Io credo che si possa e si debba procedere verso una maggiore rappresentanza comune sulla strada di accordi, anche di natura tecnico burocratica, tra le rappresentanze nazionali nei paesi terzi ed eventualmente attraverso una riforma che porti all’Ue un seggio unico al consiglio di sicurezza dell’Onu, cosa difficile ma non impossibile. Ma il limite rimane: quando si entra in un negoziato in cui non si sa se usare la forza o no, l’Ue deve partecipare con la riserva mentale che le decisioni ultime spettano ai singoli governi.


Comunque un certo dinamismo europeo e una linea politica nello scenario internazionale si possono riconoscere, soprattutto nell’area che comprende Medio Oriente e Iran: Solana a colloquio con Ahmadinejad ottiene una disponibilità a interrompere i programmi di arricchimento dell’uranio; la missione Unifil 2 che non comprende tra i suoi obiettivi il di Hezbollah come chiesto da Usa e Israele; da parete europea, poi, c’è una evidente inclinazione a integrare Hamas nei processi politici piuttosto che escluderla.
È una linea politica molto diversa da quella statunitense, e qualcuno sostiene che questi atteggiamenti possano portare a una nuova frattura transatlantica. Lei è d’accordo?

Assolutamente no.

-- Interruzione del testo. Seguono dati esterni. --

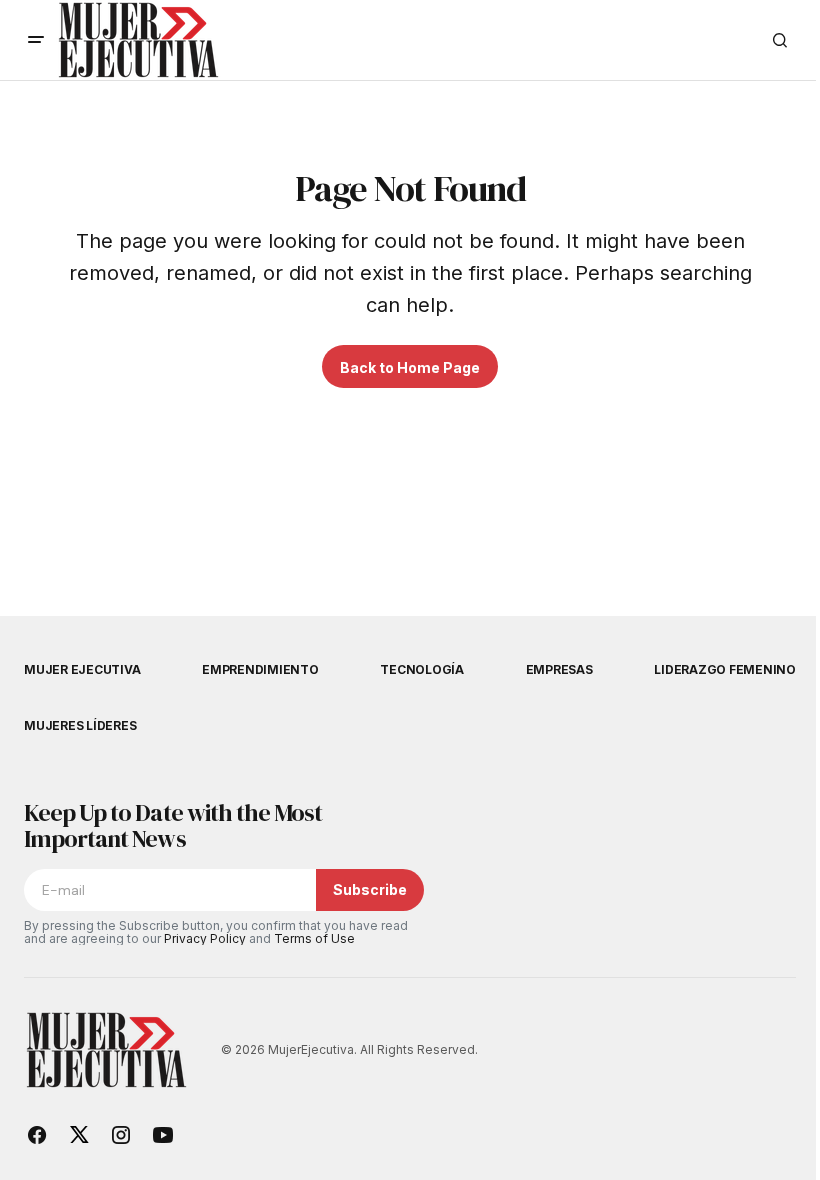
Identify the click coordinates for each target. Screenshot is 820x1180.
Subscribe (370, 889)
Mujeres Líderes (80, 725)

Innanzi tutto lei ha citato diversi problemi, tutti separati tra loro, perché il Medio Oriente ha elementi comuni ma anche tratti di specificità e quindi non tutto è collegato.
In secondo luogo, le iniziative europee in Iran e in Libano godevano entrambe del pieno accordo degli Stati Uniti che hanno spinto l’Ue a prendere una posizione di protagonismo diplomatico perché l’amministrazione Bush sapeva bene di non rappresentare un interlocutore credibile per la controparte, Ahmadinejad ed Hezbollah.
Altra cosa è la questione israelo-palestinese, in cui ci sono diverse posizioni sulla possibilità di integrare o meno Hamas nel processo democratico, ma lì l’attore principale è Israele, ed è il governo israeliano che decide sostanzialmente delle sorti del negoziato con Hamas; Europa e Stati Uniti sono in questo caso attori di secondo piano che possono influenzare le scelte solo fino a un certo punto.

Dunque, la metafora di Marte e Venere, che sottolinea in politica estera l’approccio più muscolare degli Usa di fronte all’atteggiamento più “morbido” dell’Europa, non è che una vecchia e inutile semplificazione?

No, è una differenza che esiste ancora e c’è stata durante tutta la guerra fredda. Si è trattato di una differenza creativa, costruttiva, che di fronte a una linea dura tenuta dagli Usa nel contenimento dell’Unione Sovietica e dei suoi alleati, ha visto gli europei accollarsi a volte l’onere, nella strategia complessiva del patto atlantico, di tenere contatti aperti con quegli stessi paesi.
Ci sono momenti in cui questa tattica diversa diventa una strategia, come è successo in Iraq, e allora si può parlare di una frattura transatlantica; ma per quanto riguarda gli eventi dell’ultimo anno invece direi che siamo nella tradizione di alleati che hanno approcci diversi ma che sono integrati in una strategia unica.